Kongkalikong Eks Sekretaris MA dan Menantunya Terima Suap Pakai 9 Cek

Ahmad Bil Wahid - detikNews
Senin, 16 Des 2019 21:09 WIB
Mantan Sekretaris Mahkamah Agung (MA) Nurhadi saat menjadi saksi dalam persidangan (Foto: Ari Saputra/detikcom)
Jakarta - Nurhadi, mantan Sekretaris Mahkamah Agung (MA) berkongkalikong dengan menantunya bernama Rezky Herbiyono untuk mendapatkan suap dalam pengurusan perkara di MA. Penerimaan suap disebut KPK menggunakan cek.

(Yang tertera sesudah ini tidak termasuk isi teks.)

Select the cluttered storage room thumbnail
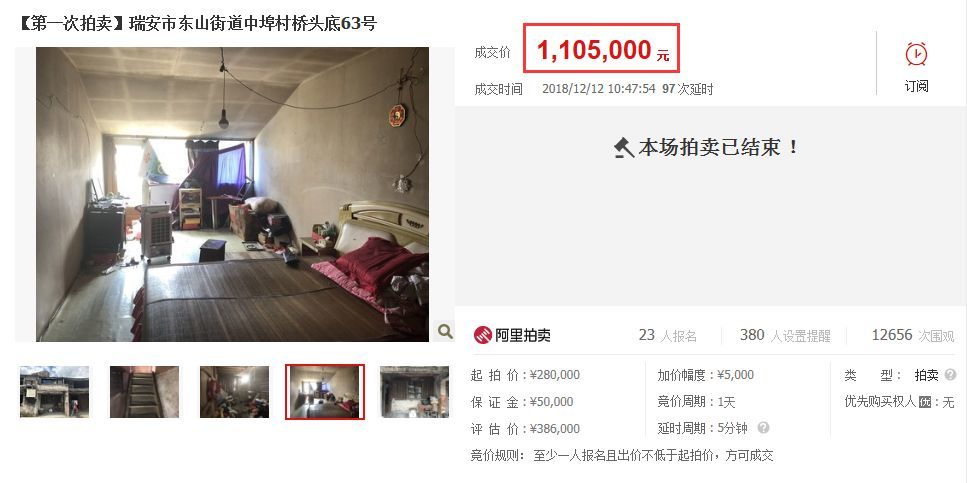The width and height of the screenshot is (967, 483). tap(234, 392)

Awalnya pada tahun 2010 PT Multicon Indrajaya Terminal (PT MIT) menggugat perdata PT Kawasan Berikat Nusantara (PT KBN). Untuk mengurus perkara itu PT MIT melalui direkturnya yang bernama Hiendra Soenjoto memberikan cek sebanyak 9 lembar pada Rezky.

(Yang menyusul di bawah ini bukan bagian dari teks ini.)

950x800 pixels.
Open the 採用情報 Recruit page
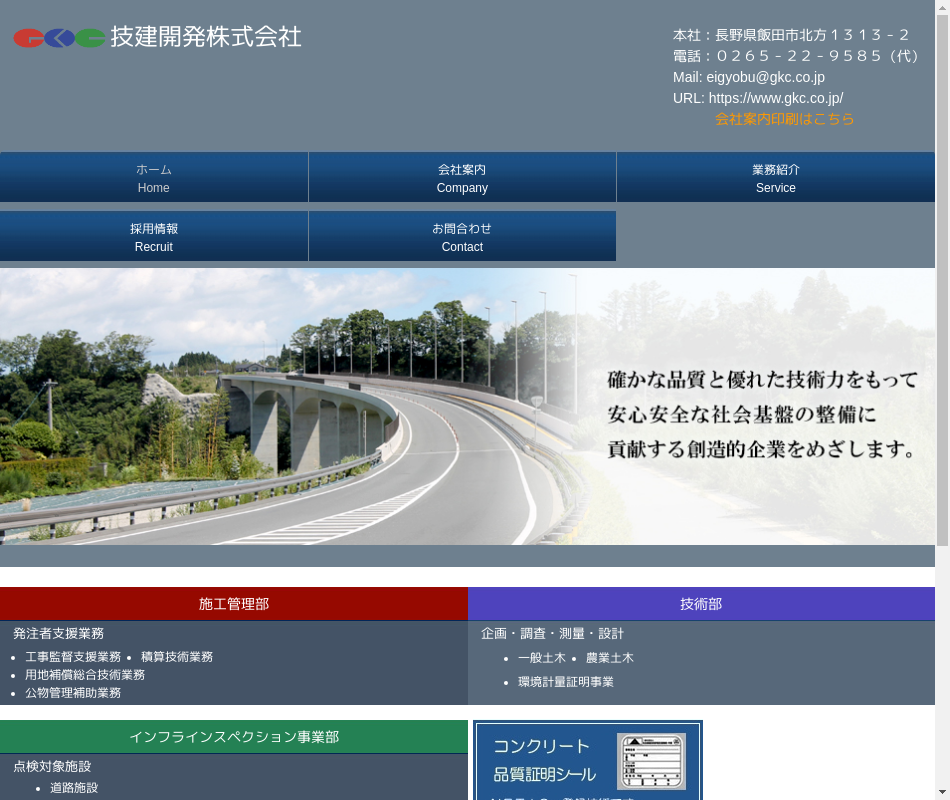click(154, 237)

Cek itu diberikan agar Rezky mengurus 2 perkara yaitu:
- Peninjauan Kembali atas atas putusan Kasasi Nomor 2570 K/Pdt/2012 antara PT MIT dan PT KBN; dan
- Proses hukum dan pelaksanaan eksekusi lahan PT MIT di lokasi milik PT KBN oleh Pengadilan Negeri Jakarta Utara agar dapat ditangguhkan.



Untuk membiayai pengurusan perkara itu, Rezky menjaminkan 8 dari 9 lembar cek dari PT MIT dan 3 lembar cek miliknya sendiri. Uang jaminan atas 11 lembar cek itu senilai Rp 14 miliar.

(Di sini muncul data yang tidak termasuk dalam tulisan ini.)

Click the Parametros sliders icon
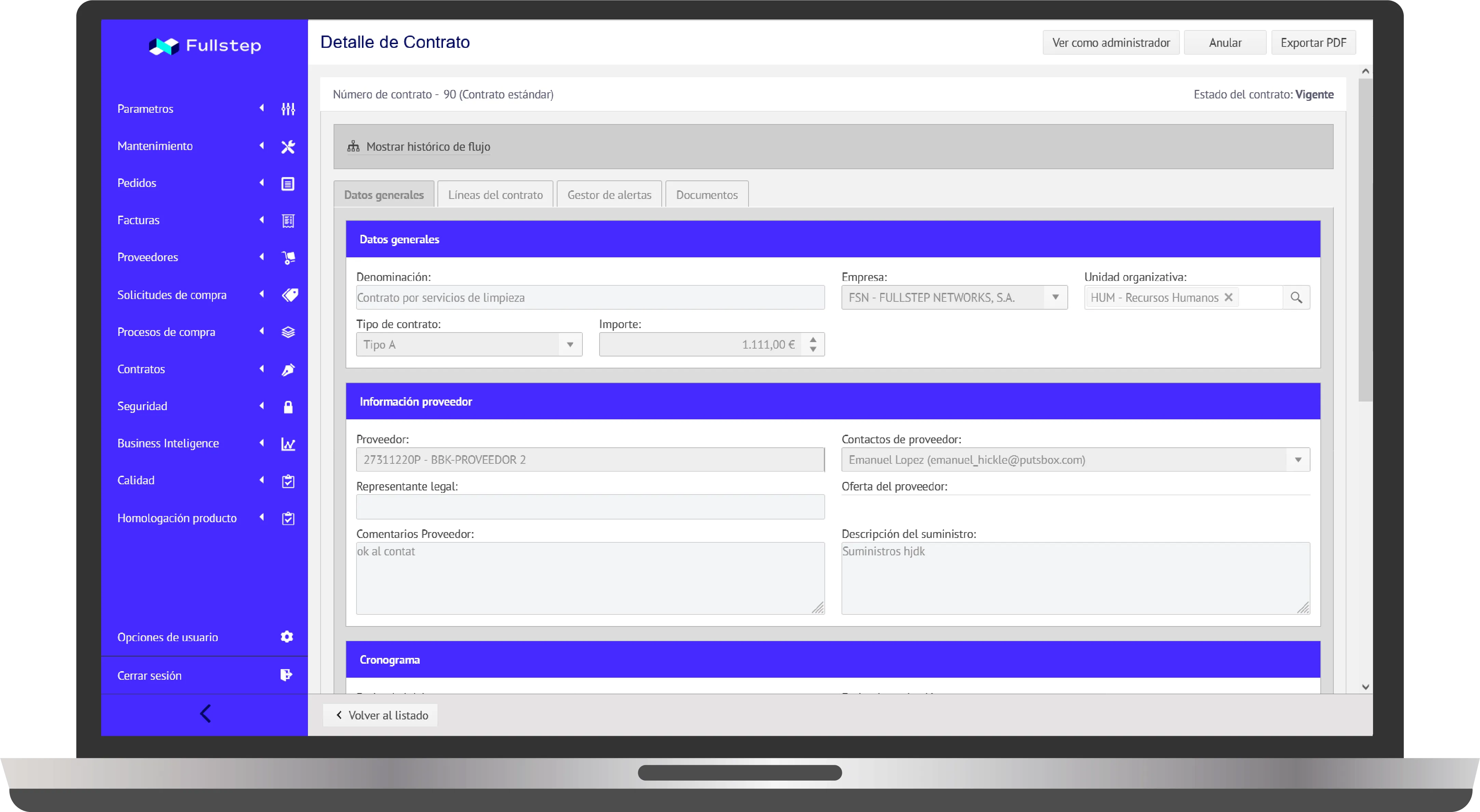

"Akan tetapi, kemudian PT. MTI kalah dan karena pengurusan perkara tersebut gagal maka tersangka HS (Hiendra Soenjoto) meminta kembali 9 lembar cek yang pernah diberikan tersebut," ucap Wakil Ketua KPK Saut Situmorang di kantornya, Jalan Kuningan Persada, Jakarta Selatan, Senin (16/12/2019).